Sunday, 17 January 1988 00:00

Alice Taub

Reviewer:  Diane Bareis

 

Alice Taub tells the story of surviving through the war as a young girl. A resident of Antwerp, Belgium, her family moved into France for the duration of the war. At times she was with her mother, at times she was separated. Through most of the experience, she was forced to hide her Jewish identity. She tells her story clearly and compassionately.

 

 

Alice Taub

Interview #26 • January 17, 1988

(Running times are approximate)

Reviewer: Diane Bareis

 

Born: Mishkos (phonetic spelling), Hungary

 

Her family moved to Antwerp, Belgium. Before the war there were about 50,000 Jews in Antwerp and it was a wonderful, cultural place to live.

 

2:00 May 1940. The Germans invaded Belgium. Her family had papers to go to the U.S. but they waited too long. Alice was nine and one-half years old when they headed to southern France by train. The Germans were already there and had closed all the seaports.

They went on to a small town in France near the border of Spain.

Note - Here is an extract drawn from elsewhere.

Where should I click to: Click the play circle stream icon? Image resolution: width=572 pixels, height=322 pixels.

Some French villagers came out to see what Jews looked like as they had never seen Jews before. They said, “They look like we do.”

 

8:00 Alice’s father was killed in a bombing attack on a train.

 

9:00 Belgian students learned four languages in their schooling. Alice knew French and acted as the translator. She went to school in the French village and they stayed there for a couple of years.

 

13:00 She discusses food and wine rations.

 

14:00 They move on to a more central part of France. Alice, being rather fluent in French, was assimilated as a French citizen. She was placed in a convent with false papers, posing as an orphan.

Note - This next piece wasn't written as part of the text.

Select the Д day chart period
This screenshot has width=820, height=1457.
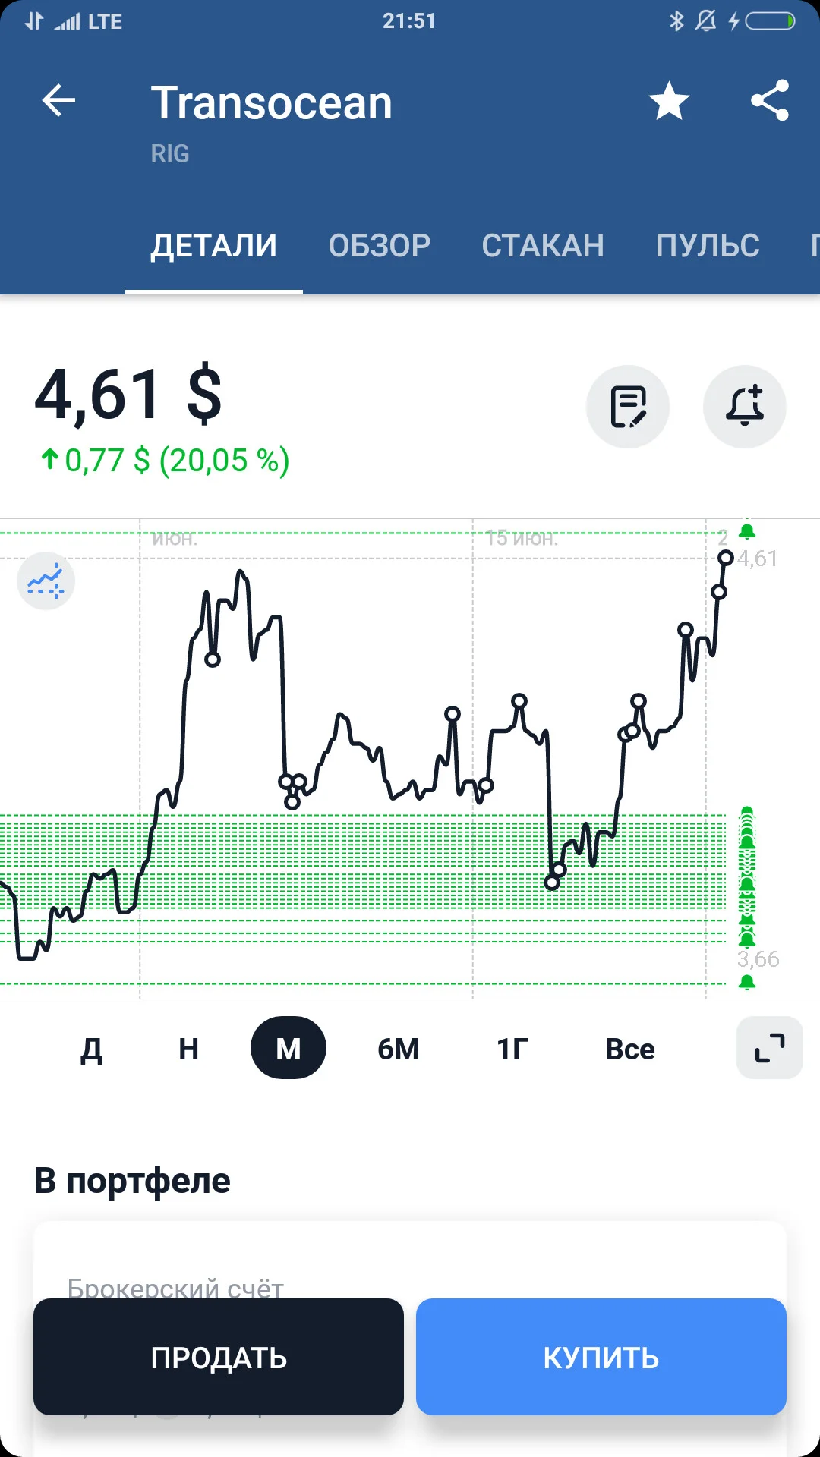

She tells of singing a solo, “Ave Maria” on Christmas Eve. Little did anyone know that she was a Jew.

She continued to correspond with her mother.

 

19:30 The Germans were beginning to retreat from France but Alice had nowhere to go. She was placed on a farm until they heard that the Germans were out of the area. Mail and transportation became unreliable. Alice did not know how to reach her mother. She was placed in a youth hostile in Limoges.

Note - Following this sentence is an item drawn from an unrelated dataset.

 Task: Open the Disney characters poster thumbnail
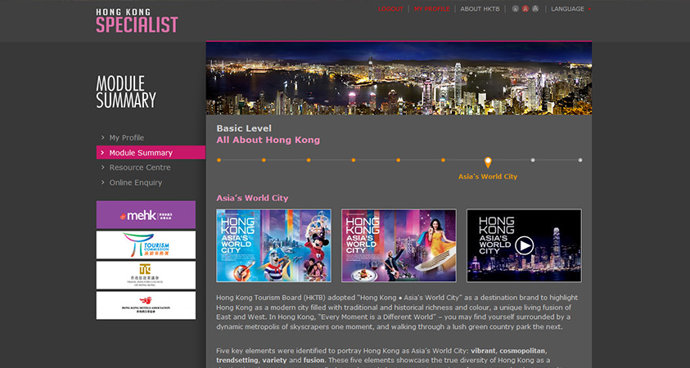[x=273, y=245]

Toward the end the Germans were arresting people and beating them.

 

24:54 Fay said, “Something entered into me and made me know I was meant to survive.”

She and two other Jewish girls observed the Sabbath by eating their chocolate rations on Fridays.

 

28:45 As the end of the war came, she found a truck driver who would take her to her mother, hiding in Limoges. Everyone shared for the sake of survival

Jewish community services were organizing and Alice was placed into a girl’s school.

1946. Alice and her mother returned to Belgium. They had lost track of other relatives and some were already in Antwerp when they arrived.

 

33:00 Her mother’s experience was different. An accomplished housekeeper, she traded her skills for food and survival.

 

35:25 One uncle had been placed in a concentration camp in southern France.

 

36:30 Fay’s aunts survived by trading help/labor, just as Fay’s mother had done in order to survive.

 

37:27 Fay does not recall much about her father but recalls Antwerp before the war. After the war the Jewish population within that city was 4,000 to 4,500.

She was married in 1953 in Belgium and ten days later they came to the United States.